> **Aim**
Please extract the part of the designer profile starting with "Following Judging of" and going on through "customer relations.", copying it word for word.

> **Given passage**
** START **
Romeo Bastone Designer Profile
Understated excellence and personal service are the
hallmarks of Romeo Bastone Couture. Award winning
designer, Josephine Bastone, has enjoyed outstanding
success since 1991.
In 1998, the Australian Bridal Industry Academy Awards for
Excellence (ABIA) were introduced to Victoria. Josephine was the first overall
winner of the Designer Couture
Gown category. For the 2000 ABIA Awards, Romeo Bastone Couture
collected another award, voted No 1 by her customers.
Following Judging of the 2001 Australian Achiever Awards
for Melbourne's Fashion and clothing services and
supplies category, Josephine acheived a score of 99.84%
for customer relations and service. This is an
outstanding result and shows that she recognizes the value of good
customer relations.
** END **
> **Dataset content**
** START **
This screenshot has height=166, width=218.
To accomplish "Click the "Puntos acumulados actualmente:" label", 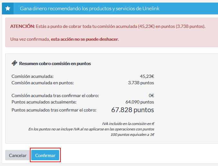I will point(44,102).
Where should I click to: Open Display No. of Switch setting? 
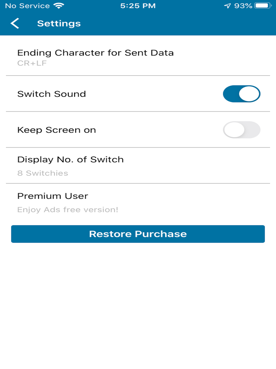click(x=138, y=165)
** END **
> **Correct result**
Following Judging of the 2001 Australian Achiever Awards
for Melbourne's Fashion and clothing services and
supplies category, Josephine acheived a score of 99.84%
for customer relations and service. This is an
outstanding result and shows that she recognizes the value of good
customer relations.